# Aufgaben
- a) Wie lange dauerte laut dem Auszug zur Revision des Strassenverkehrsgesetzes die Debatte vor der Gesamtabstimmung?
- b) Gib im Auszug zur Revision des Strassenverkehrsgesetzes alles von „Knapp wurde es“ bis hinunter zu „damit dem Bundesrat.“ wieder und benenne dabei „Führerausweises“ in „Fahrausweises“ um.
- c) Wie könnte der Auszug zur Revision des Strassenverkehrsgesetzes weitergehen? Führe ihn im Anschluss an seinen letzten Satz fort.

Letztlich war es eine klare Sache: Mit 148 zu 38 Stimmen bei 2 Enthaltungen beschloss die grosse Kammer wie bereits im letzten Herbst bei der Beratung über die Harmonisierung der Strafrahmen, die Mindestfreiheitsstrafe von einem Jahr aus dem revidierten Strassenverkehrsgesetz (SVG) zu streichen. Neu können auch Geldstrafen ausgesprochen werden.
Knapp wurde es dagegen bei der neuen Mindestdauer für einen Entzug des Führerausweises. Der Rat entschied sich schliesslich mit 94 zu 92 Stimmen bei 2 Enthaltungen ganz knapp gegen eine Senkung von 24 auf 6 Monate, wie dies die Verkehrskommission des Nationalrats (KVF-N) beantragt hatte. Immerhin beschloss er eine Halbierung auf 12 Monate und folgte damit dem Bundesrat.
Widerstand vor allem bei den Grünen
Die ganze Revision hiess er nach vierstündiger Debatte in der Gesamtabstimmung am Mittwoch mit 156 zu 28 Stimmen gut. Die Nein-Stimmen kamen vor allem von den Grünen. Die Vorlage geht nun in den Ständerat.

# Vorliegende Angaben
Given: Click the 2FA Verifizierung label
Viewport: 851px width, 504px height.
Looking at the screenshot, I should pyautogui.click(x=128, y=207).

# Lösungen
- a) Vier Stunden.

- b)
Knapp wurde es dagegen bei der neuen Mindestdauer für einen Entzug des Fahrausweises. Der Rat entschied sich schliesslich mit 94 zu 92 Stimmen bei 2 Enthaltungen ganz knapp gegen eine Senkung von 24 auf 6 Monate, wie dies die Verkehrskommission des Nationalrats (KVF-N) beantragt hatte. Immerhin beschloss er eine Halbierung auf 12 Monate und folgte damit dem Bundesrat.

- c)
Kritiker monieren schon länger, der Gesetzgeber nehme den Richtern mit dem starren Automatismus beim Raserstrafmass jeglichen Beurteilungsspielraum. Auf Geheiss des Parlamentes schlug der Bundesrat vor, den 2013 im Rahmen des Verkehrssicherheitspaketes «Via sicura» eingeführten Raserartikel zu entschärfen. Geschaffen worden war dieser, um Tempo-Exzesse auf den Strassen härter zu bestrafen.
Eintreten auf die Revisionsvorlage war im Nationalrat unbestritten. Am meisten Widerstand gegen das Paket kam von den Grünen. Die vorliegende Revision «zieht dem Raserartikel die Zähne», sagte Marionna Schlatter (Grüne/ZH). Die Vorlage sei eine «Machtdemonstration der Autolobby ohne Rücksicht auf Tote und Verletzte».
Die Gerichte hätten heute schon einen Ermessensspielraum mit einem Strafrahmen von einem bis vier Jahren Freiheitsstrafe, wandte sich Michael Töngi (Grüne/LU) erfolglos gegen die Abschaffung der Mindestfreiheitsstrafe. Es sei vollkommen falsch, «Via sicura» mit den vorgesehenen Massnahmen abzuschwächen. Es stürben immer noch zu viele Menschen auf den Strassen.
«Nicht jeder, der zu schnell fährt, ist ein Raser»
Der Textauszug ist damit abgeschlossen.